#### [Brief]
No pictures should appear in the copy; otherwise retype the entries exactly.

#### [Data]
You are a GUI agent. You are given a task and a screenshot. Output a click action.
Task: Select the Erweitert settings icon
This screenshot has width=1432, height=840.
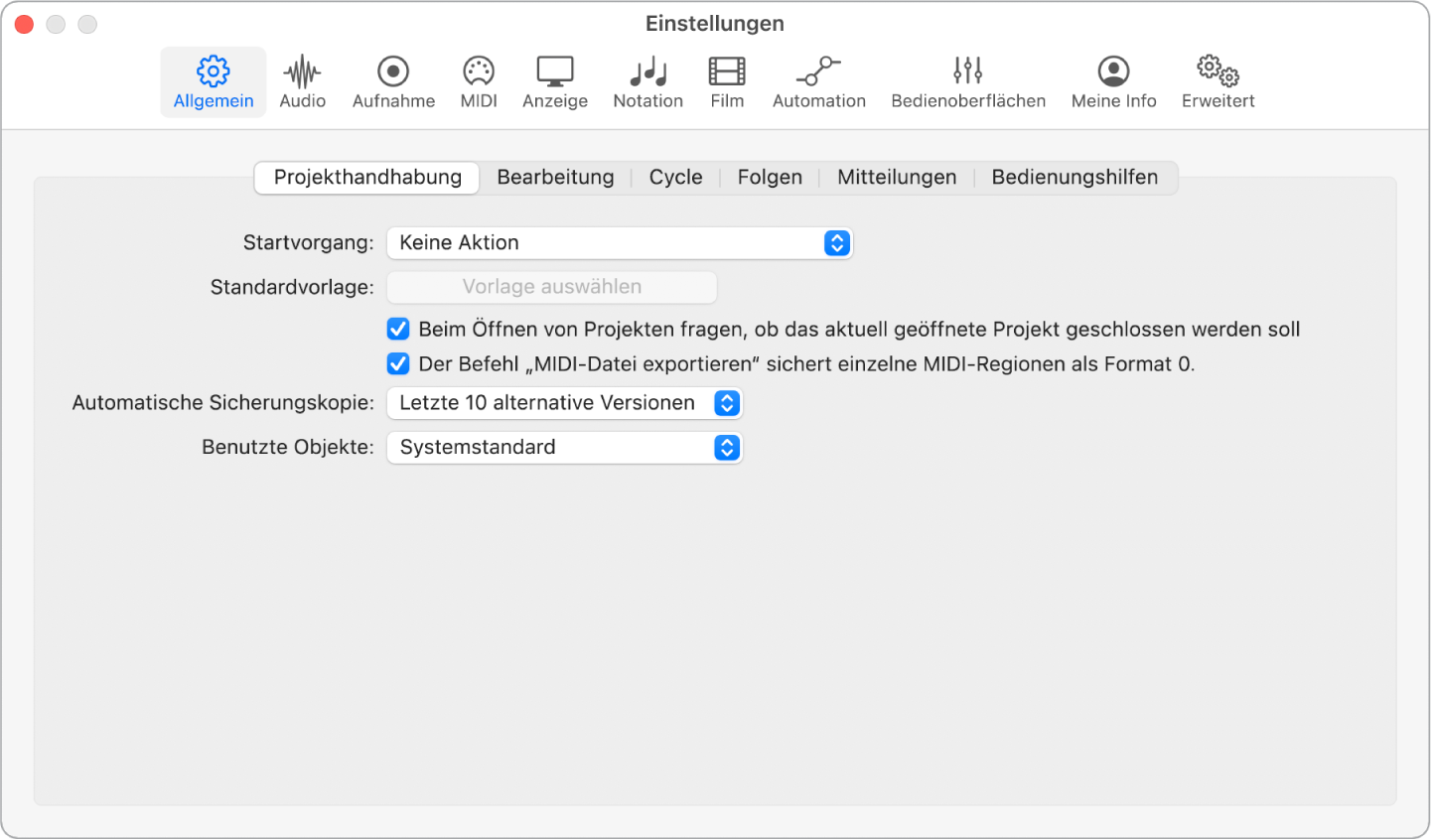coord(1217,81)
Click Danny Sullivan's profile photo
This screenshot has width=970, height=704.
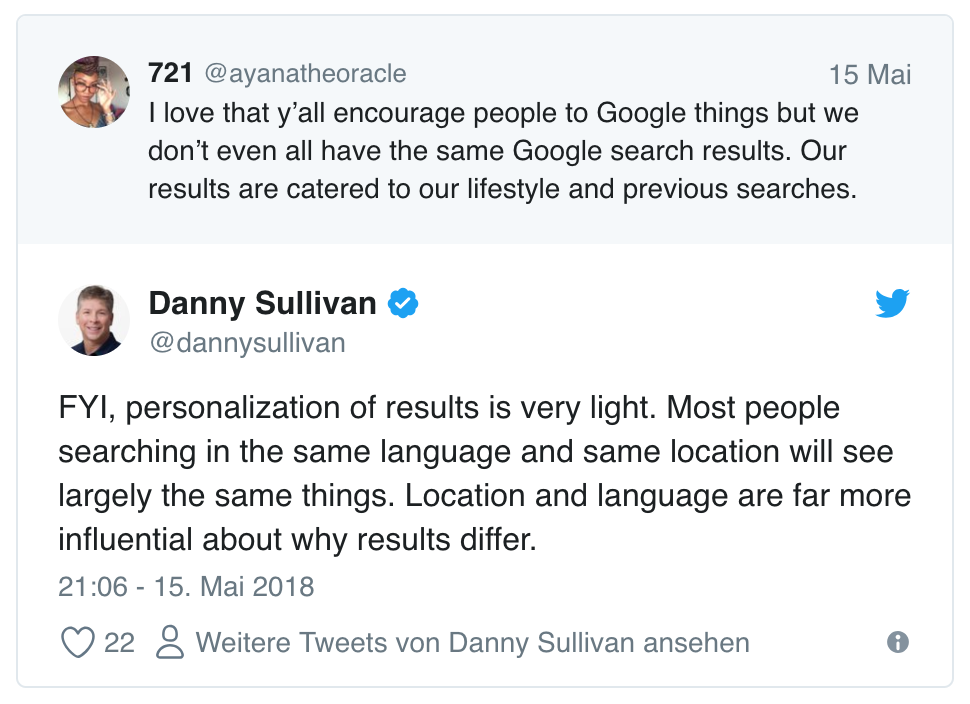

#### [Response to this exercise]
You are a GUI agent. You are given a task and a screenshot. Output a click action.
Task: Select the Erweitert settings icon
This screenshot has width=1432, height=840.
coord(1217,81)
Click Danny Sullivan's profile photo
This screenshot has width=970, height=704.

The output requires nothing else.